### Supplied data

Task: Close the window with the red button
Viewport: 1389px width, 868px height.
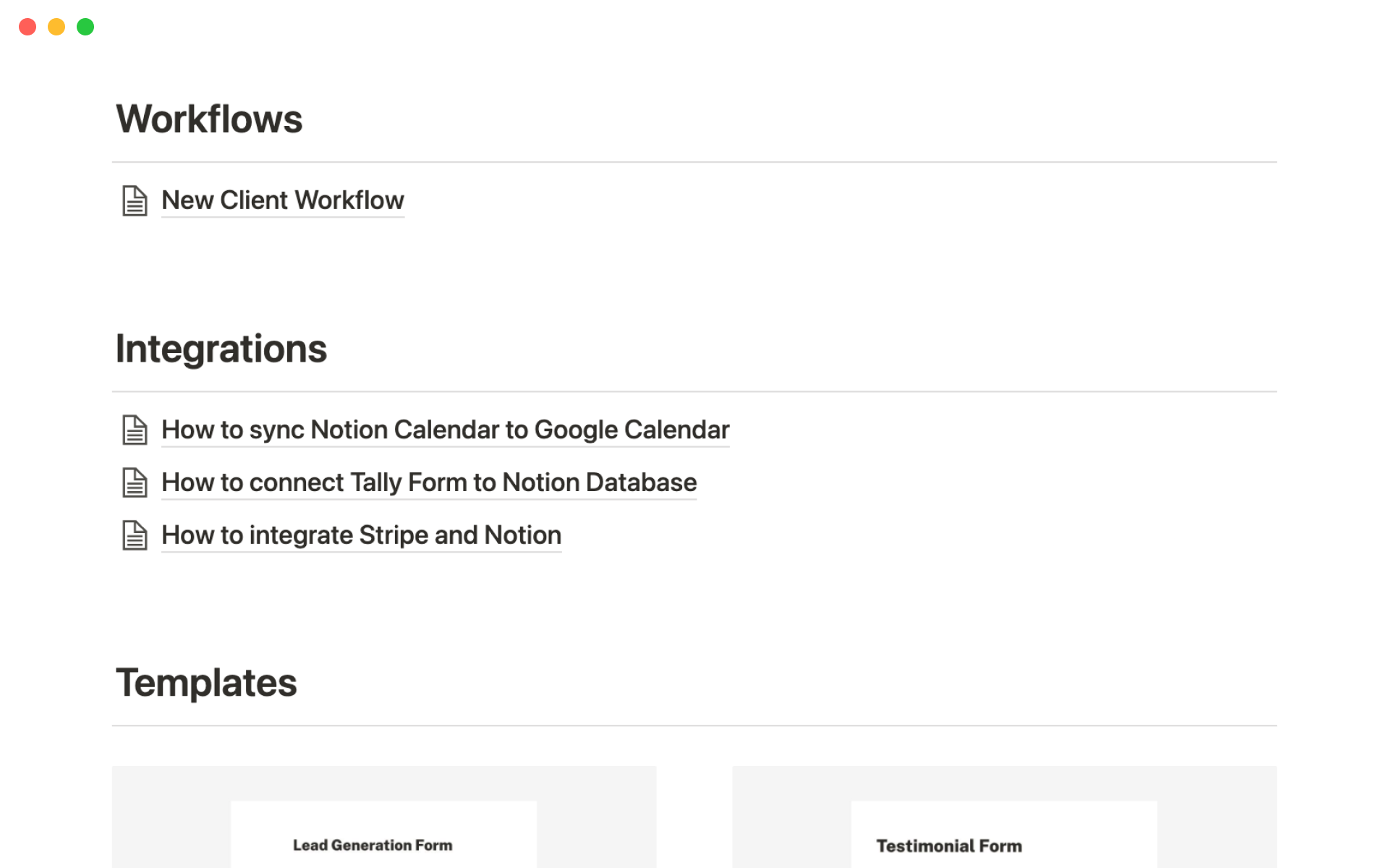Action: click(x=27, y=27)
---
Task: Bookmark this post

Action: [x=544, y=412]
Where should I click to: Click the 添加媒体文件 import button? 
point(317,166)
...
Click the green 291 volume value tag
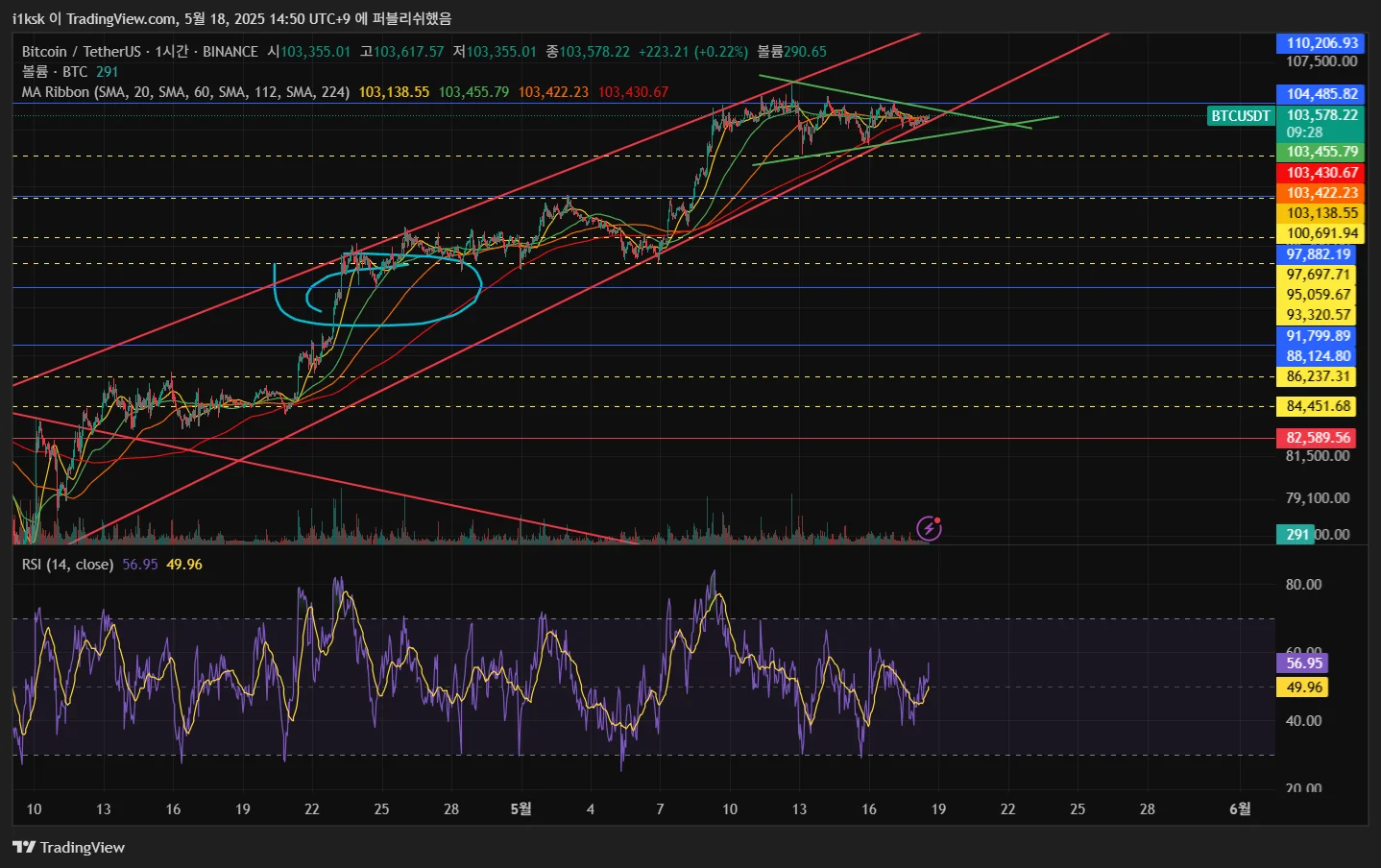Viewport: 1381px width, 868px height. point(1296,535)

### Set problem
Copy the entries from the line with "Task: Close the window with the red button" to the line with "Action: click(x=27, y=27)" with "window" changed to "tab" and everything else left as it is. Leave the pictures out.

### Full output
Task: Close the tab with the red button
Viewport: 1389px width, 868px height.
Action: click(x=27, y=27)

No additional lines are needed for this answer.